**Цитируемый отрывок:**
........
На бумаге было все хорошо и гладко, в жизни же – все иначе. Наиболее емко систему воспитания Петра охарактеризовал австрийский посланник Рабутин, писавший в 1727 году: «Дело воспитания царя идет плохо. Остерман крайне уступчив, стараясь тем самым приобресть доверие своего воспитанника, и в этом заключается сильное препятствие успеха. Развлечения берут верх, часы учения не определены точно, время проходит без пользы, и государь все более и более привыкает к своенравию».
Так же было и позже, в Москве. Остерман постоянно маневрировал, стремясь удержаться в воспитателях – должности весьма престижной и влиятельной при малолетнем царе, и достигал этого тем, что старался не раздражать воспитанника большой требовательностью. Кроме того, при всех своих интеллектуальных достоинствах, вице-канцлер был активно действующим, а значит – обремененным делами политиком. Крепко держась за кормило власти, он думал не о том, как лучше подготовить юношу к тяжкому поприщу владетеля великой империи, а о своих, не всегда бескорыстных, интересах. Все вышесказанное отразилось в одном из писем Остермана Меншикову в 1727 году: «За его высочеством великим князем я сегодня не поехал как за болезнию, так и особливо за многодельством и работаю как [над] отправлением курьера в Швецию, так и [над] приготовлением отпуска на завтрашней почте и, сверх того, разсуждаю, чтоб не вдруг очень на него налегать». Миних писал в своих мемуарах, что Остерман виделся с царем «лишь во время утреннего туалета, когда тот вставал, и по вечерам, после возвращения с охоты».
........
**Цель задания:** Напечатайте отрывок о воспитании Петра, который приведен выше, целиком и без единого изменения.

**Записи данных:**
........
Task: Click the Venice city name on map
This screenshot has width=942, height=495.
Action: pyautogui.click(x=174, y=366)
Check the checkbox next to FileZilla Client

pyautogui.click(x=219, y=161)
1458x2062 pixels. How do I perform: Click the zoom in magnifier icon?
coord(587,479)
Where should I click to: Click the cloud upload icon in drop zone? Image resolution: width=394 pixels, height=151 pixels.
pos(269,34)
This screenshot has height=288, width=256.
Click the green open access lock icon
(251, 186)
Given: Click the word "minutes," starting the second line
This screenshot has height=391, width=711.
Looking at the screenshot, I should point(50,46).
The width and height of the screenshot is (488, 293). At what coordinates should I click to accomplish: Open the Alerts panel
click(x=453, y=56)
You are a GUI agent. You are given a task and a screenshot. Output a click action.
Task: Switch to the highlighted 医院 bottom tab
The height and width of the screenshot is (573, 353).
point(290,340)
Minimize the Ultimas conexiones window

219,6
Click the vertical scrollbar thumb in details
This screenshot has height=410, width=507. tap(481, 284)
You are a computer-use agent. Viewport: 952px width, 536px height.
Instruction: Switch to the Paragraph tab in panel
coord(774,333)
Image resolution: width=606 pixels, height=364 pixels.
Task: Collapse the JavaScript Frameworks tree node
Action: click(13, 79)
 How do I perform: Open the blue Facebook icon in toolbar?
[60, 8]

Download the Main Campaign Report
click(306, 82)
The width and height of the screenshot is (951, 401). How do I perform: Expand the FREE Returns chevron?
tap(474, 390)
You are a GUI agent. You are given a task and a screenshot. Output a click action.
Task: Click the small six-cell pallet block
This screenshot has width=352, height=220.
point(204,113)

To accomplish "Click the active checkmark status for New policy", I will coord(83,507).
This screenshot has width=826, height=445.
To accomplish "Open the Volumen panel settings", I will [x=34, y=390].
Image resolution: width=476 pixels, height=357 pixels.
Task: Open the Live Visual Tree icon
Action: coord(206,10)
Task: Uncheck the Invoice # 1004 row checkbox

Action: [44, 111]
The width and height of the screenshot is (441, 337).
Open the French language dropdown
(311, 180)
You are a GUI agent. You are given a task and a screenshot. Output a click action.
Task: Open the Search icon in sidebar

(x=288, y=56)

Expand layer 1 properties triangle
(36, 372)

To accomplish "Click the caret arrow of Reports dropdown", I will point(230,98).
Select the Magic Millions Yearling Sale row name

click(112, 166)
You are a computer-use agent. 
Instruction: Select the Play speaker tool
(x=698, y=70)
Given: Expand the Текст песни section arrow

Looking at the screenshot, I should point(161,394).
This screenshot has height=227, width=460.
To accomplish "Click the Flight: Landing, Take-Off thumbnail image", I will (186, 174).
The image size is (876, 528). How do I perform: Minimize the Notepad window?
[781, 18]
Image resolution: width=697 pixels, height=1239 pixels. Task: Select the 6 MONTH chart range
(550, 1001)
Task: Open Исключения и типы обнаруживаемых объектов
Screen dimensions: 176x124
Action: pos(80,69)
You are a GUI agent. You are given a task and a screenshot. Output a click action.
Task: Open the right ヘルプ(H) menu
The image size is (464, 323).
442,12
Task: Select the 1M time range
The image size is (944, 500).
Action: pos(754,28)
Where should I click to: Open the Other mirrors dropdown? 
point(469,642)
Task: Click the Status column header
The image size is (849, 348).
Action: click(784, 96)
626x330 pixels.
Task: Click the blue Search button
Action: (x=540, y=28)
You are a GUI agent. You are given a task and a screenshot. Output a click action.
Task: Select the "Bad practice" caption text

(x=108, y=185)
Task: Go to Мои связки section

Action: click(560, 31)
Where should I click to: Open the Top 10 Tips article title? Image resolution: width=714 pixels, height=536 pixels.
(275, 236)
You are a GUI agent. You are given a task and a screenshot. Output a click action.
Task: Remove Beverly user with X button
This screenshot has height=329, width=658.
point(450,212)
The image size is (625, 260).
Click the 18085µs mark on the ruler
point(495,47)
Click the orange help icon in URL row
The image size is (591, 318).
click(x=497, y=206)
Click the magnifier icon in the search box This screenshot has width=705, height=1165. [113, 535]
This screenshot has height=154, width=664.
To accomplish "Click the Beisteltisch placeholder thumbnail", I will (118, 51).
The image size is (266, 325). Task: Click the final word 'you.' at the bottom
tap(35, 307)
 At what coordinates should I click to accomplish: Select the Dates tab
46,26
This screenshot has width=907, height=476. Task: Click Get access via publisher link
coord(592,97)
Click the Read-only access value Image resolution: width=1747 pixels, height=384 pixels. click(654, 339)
........
**Решение:**
На бумаге было все хорошо и гладко, в жизни же – все иначе. Наиболее емко систему воспитания Петра охарактеризовал австрийский посланник Рабутин, писавший в 1727 году: «Дело воспитания царя идет плохо. Остерман крайне уступчив, стараясь тем самым приобресть доверие своего воспитанника, и в этом заключается сильное препятствие успеха. Развлечения берут верх, часы учения не определены точно, время проходит без пользы, и государь все более и более привыкает к своенравию».
Так же было и позже, в Москве. Остерман постоянно маневрировал, стремясь удержаться в воспитателях – должности весьма престижной и влиятельной при малолетнем царе, и достигал этого тем, что старался не раздражать воспитанника большой требовательностью. Кроме того, при всех своих интеллектуальных достоинствах, вице-канцлер был активно действующим, а значит – обремененным делами политиком. Крепко держась за кормило власти, он думал не о том, как лучше подготовить юношу к тяжкому поприщу владетеля великой империи, а о своих, не всегда бескорыстных, интересах. Все вышесказанное отразилось в одном из писем Остермана Меншикову в 1727 году: «За его высочеством великим князем я сегодня не поехал как за болезнию, так и особливо за многодельством и работаю как [над] отправлением курьера в Швецию, так и [над] приготовлением отпуска на завтрашней почте и, сверх того, разсуждаю, чтоб не вдруг очень на него налегать». Миних писал в своих мемуарах, что Остерман виделся с царем «лишь во время утреннего туалета, когда тот вставал, и по вечерам, после возвращения с охоты».